High interest rates holding back investments: Ficci chief

Blaming high interest rates for the companies holding back investments, leading industry body Ficci’s new President Jyotsna Suri Tuesday said the RBI and the government need to shed their “confrontationist approach” and sit together to address the issue.

Suri said there is an urgent need to cut the interest rates by as much as 1-2 percent.

“He (RBI Governor Raghuram Rajan) really needs to relent a little. He has to (cut rates) to give impetus to investments. We need to boost our investment cycle. We cannot do that at this rate of interest. The government and the RBI have to sit together and collaboratively come out with a solution which will rejuvenate the investment cycle,” Suri told PTI in an interview here.

Suri, who took over as Ficci President earlier this week, said that the RBI and the government “can not hold agitated position against each other and the time for being confrontationist is not there”.

In its last monetary policy meeting on December 2, the Reserve Bank decided to keep the policy rate unchanged for the fifth time in a row, but hinted at softening of its stance “early next year” if inflation continues to abate and there is an improvement in fiscal health.
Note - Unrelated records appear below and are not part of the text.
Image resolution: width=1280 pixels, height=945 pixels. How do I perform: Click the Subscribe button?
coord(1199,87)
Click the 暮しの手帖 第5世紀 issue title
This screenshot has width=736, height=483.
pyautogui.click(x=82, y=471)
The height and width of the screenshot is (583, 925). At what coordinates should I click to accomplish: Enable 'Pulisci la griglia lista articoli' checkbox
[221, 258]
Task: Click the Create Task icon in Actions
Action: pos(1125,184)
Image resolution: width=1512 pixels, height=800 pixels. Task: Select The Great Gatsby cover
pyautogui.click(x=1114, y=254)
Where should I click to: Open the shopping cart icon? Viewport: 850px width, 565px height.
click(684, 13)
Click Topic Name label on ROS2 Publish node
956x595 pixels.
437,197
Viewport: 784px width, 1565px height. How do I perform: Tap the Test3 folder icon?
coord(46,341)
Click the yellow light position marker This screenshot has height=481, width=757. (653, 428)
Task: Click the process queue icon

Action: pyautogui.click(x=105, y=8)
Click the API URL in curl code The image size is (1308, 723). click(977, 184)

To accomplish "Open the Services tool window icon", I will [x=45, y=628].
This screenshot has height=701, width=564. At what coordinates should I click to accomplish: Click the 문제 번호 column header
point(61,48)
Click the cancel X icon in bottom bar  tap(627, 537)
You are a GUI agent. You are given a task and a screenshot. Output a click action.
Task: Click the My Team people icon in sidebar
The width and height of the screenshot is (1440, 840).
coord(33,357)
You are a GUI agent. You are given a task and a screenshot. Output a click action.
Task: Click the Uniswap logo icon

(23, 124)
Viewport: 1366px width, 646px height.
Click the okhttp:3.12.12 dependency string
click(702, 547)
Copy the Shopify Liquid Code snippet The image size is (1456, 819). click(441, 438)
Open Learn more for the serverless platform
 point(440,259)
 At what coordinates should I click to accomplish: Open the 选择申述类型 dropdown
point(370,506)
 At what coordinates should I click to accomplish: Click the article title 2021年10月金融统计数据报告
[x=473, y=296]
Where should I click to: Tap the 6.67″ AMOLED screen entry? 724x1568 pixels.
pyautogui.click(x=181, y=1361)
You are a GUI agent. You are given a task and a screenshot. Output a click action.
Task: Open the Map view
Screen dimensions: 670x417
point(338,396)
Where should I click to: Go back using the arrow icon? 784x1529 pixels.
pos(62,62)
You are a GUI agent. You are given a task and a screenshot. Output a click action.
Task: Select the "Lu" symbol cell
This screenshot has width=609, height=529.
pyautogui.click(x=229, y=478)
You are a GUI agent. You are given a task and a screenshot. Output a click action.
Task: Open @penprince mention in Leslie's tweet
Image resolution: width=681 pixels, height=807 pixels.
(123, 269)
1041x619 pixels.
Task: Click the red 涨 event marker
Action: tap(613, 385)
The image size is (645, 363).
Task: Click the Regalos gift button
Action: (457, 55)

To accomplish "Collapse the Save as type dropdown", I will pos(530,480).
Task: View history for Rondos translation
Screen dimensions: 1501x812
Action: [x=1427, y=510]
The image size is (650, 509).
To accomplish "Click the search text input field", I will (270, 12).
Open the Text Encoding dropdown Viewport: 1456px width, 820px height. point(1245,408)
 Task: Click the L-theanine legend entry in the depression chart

The decision to keep the short term lending (repo) rate unchanged at 8 percent has disappointed the industry which said Rajan in his fifth bi-monthly policy statement could had been more accommodating to help prop up the sagging economy.

Suri, who is also Chairperson and Managing Director of the Lalit Suri Hospitality Group, said that low rate cut would not help and the RBI should consider reducing the rates by 1-2 percent.

She said that 25 basis points would not help and “it has to be a reasonable amount anything between 1-2 percent will be fine”.

On Goods and Services tax, the new President said that early roll out of GST would help in boosting economic activities in the countries.

However, she said that the government should not fix high tax rates.

“We are hoping that it (should be) a prudent number. It should not end up being a 27 or 30 per cent or something like that….that will be a killer,” she added.

Aimed at creating a single tax for goods and services across the country, government on December 19 introduced the long-pending GST Bill in the Lok Sabha for roll-out of the new regime from April 2016 subsuming various levies like entry tax and octroi.

Touted as the single biggest indirect taxation reforms since independence and a “win-win” for Centre and states, the 122nd Constitution Amendment Bill for Goods and Services Tax (GST) was tabled by Finance Minister Arun Jaitley after extensive discussions to get states on board by addressing their concerns.

A GST sub-committee has suggested to peg the single tax rate at almost 27 percent under the proposed GST regime.